[MBUILDCACHE-86] Bugfix and enhancements with the restoration of outputs on disk

[jira-importer]

Kevin Buntrock opened MBUILDCACHE-86 and commented

Fixes :

• Files containing an underscore in their name can't be restored in the cache directory correctly (not in the same directory location).
• The cache is able to extract/restore files in locations outside the project. I guess the extraction part is not a vulnerability since someone with commit permissions can guess other ways to extract data. But the possibility of restoring at any place on the disk looks pretty dangerous to me if a remote cache server is compromised.

Enhancements :

• Possibility to restore artefacts on disk, with a dedicated property : maven.build.cache.restoreOnDiskArtefacts (default to true). Meaning in the project directory, as opposed to the cache directory.
  • IDE integration and use of the cache locally in developement is way easier. It is now possible to retrieve a cached jar in the "target" directory.
• Introduce "globs" to filter extra attached outputs by filenames.

---

Remote Links:

• GitHub Pull Request #104
  

1 votes, 3 watchers

[cowwoc]

PR #387 builds upon the restoration improvements from this issue (MBUILDCACHE-86) by adding timestamp preservation.

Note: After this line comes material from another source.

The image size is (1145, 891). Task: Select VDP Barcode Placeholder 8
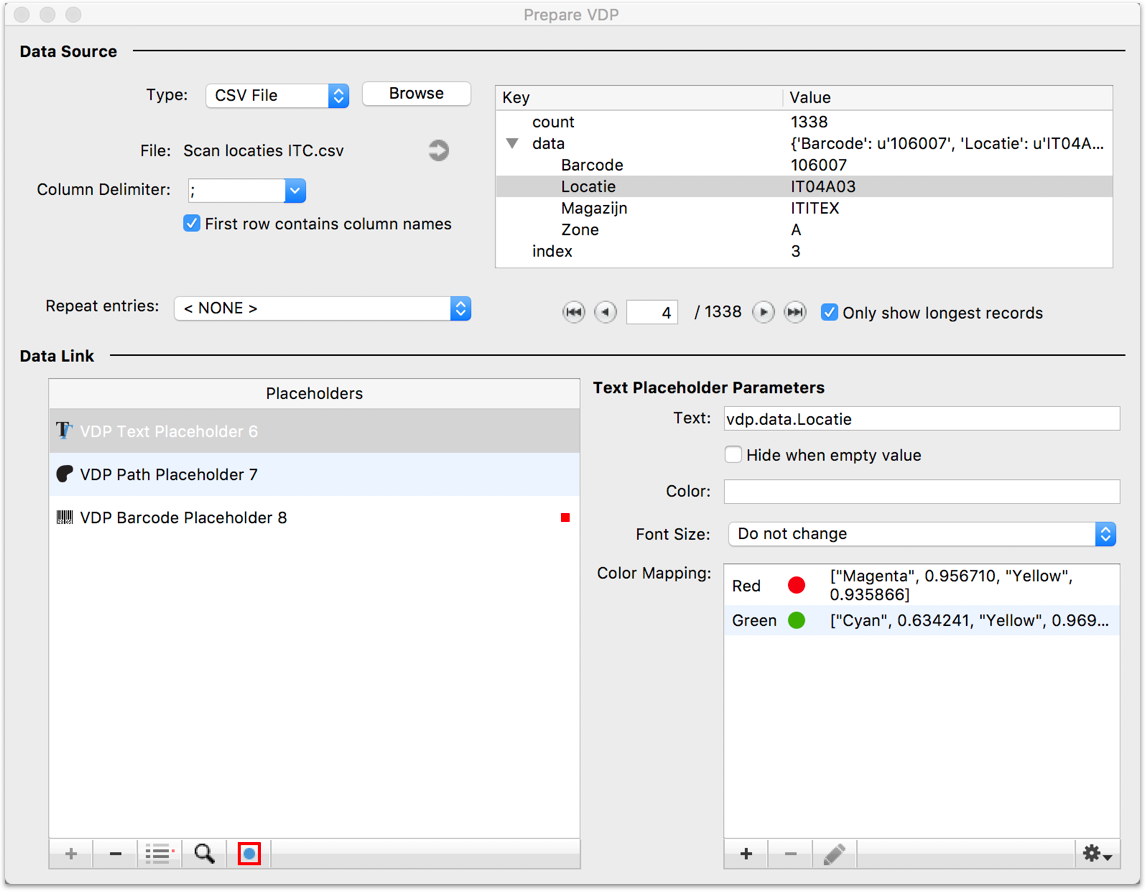tap(184, 518)
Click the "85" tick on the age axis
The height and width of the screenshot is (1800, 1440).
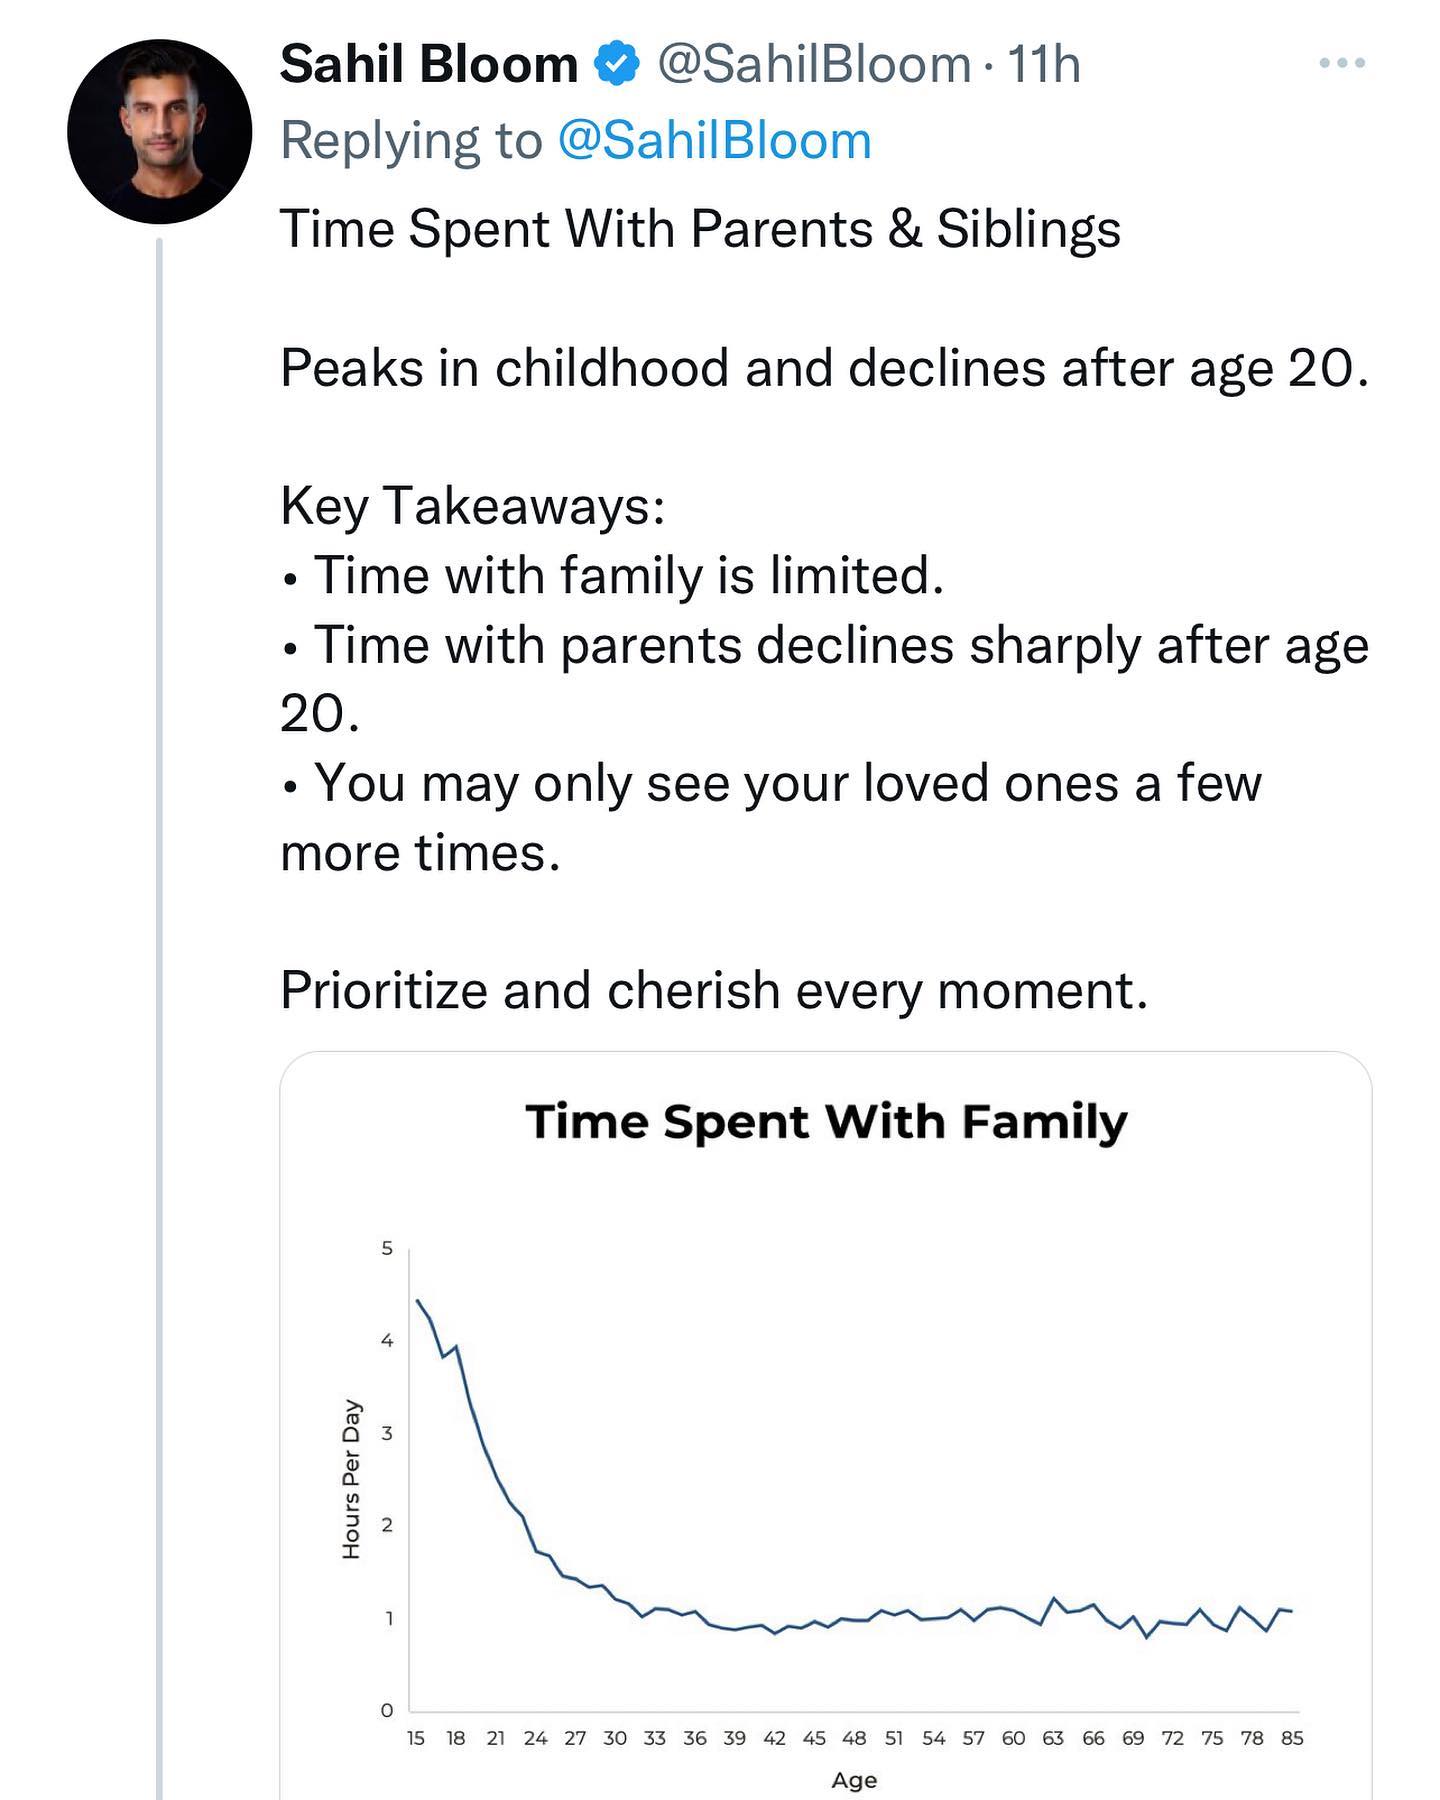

This issue introduced enhancements to file restoration, and PR #387 extends that work by ensuring that restored files maintain their original timestamps. This prevents Maven from issuing warnings about files being 'more recent than the packaged artifact'.

The implementation in PR #387 modifies the same CacheUtils.zip() and CacheUtils.unzip() methods that were improved in PR #104 for this issue, adding directory timestamp tracking and deferred timestamp setting to avoid overwriting.